A lithograph of Robert Schumann created by Josef Kriehuber in Vienna in 1839.

This was a pivotal time in Schumann’s life. After a courtship of five years and a protracted legal battle with her father (who opposed the match), Schumann had finally married the piano virtuoso Clara Wieck on September 12, 1840. Schumann completed the first draft of his First Symphony in only four days the following January, and after a few tweaks it was premiered to great acclaim by the Leipzig Gewandhaus Orchestra led by Felix Mendelssohn on March 31. In the following months, Schumann wrote his Overture, Scherzo and Finale and the first movement of what would become his Piano Concerto. Capping off this remarkably productive period, he finished a draft of the Symphony in D minor over the course of the first week in June. In a diary entry of May 31, Clara noted “Robert’s mind is very creative now, and he began a symphony yesterday which is to consist of one movement, but with an Adagio and finale. I have heard nothing of it as yet, but from seeing Robert’s doings, and from hearing a D minor echoing wildly in the distance, I know in advance that this will be another work that is emerging from the depths of his soul.”

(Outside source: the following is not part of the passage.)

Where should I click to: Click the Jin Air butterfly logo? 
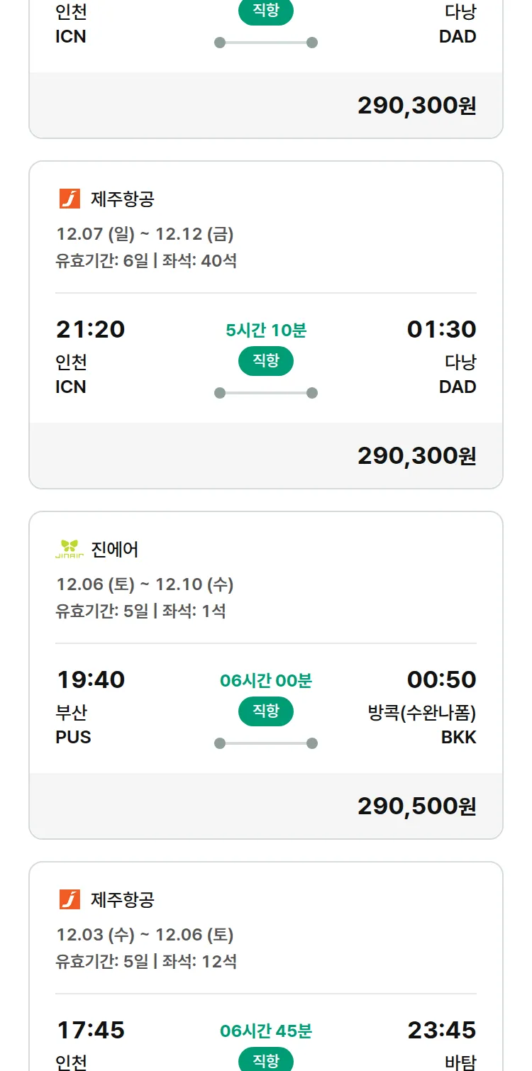click(x=70, y=550)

Where his First Symphony had been relatively conventional, his new symphony would be experimental and unorthodox. Instead of writing a symphony with four clearly delineated movements, Schumann sought to fuse the traditional four movements, creating an unbroken, immersive flow of music. Furthermore, while his First Symphony had been a bright, cheerful work inspired by thoughts of springtime, this new piece would be darker and more dramatic.

Franz Liszt, photographed by Herman Biow in 1843.

Schumann completed the orchestration of the symphony by October 4, and the premiere took place once again with the Leipzig Gewandhaus Orchestra on December 6. To help draw attention to the concert, Franz Liszt, the most famous piano virtuoso of the day, agreed to appear and play a duet with Clara (who had considerable star-power in her own right). Perhaps predictably, he seems to have stolen the show. It did not help that Mendelssohn was unavailable to conduct Schumann’s new symphony (Clara complained that the orchestra did not play as well as it could have), and many audience members were confused by its unusual form. Critics, however, were generally positive, and Schumann hoped to sell the work to his publisher. Unfortunately, the publisher declined, fearing that this new symphony would compete with the sales of Schumann’s First Symphony.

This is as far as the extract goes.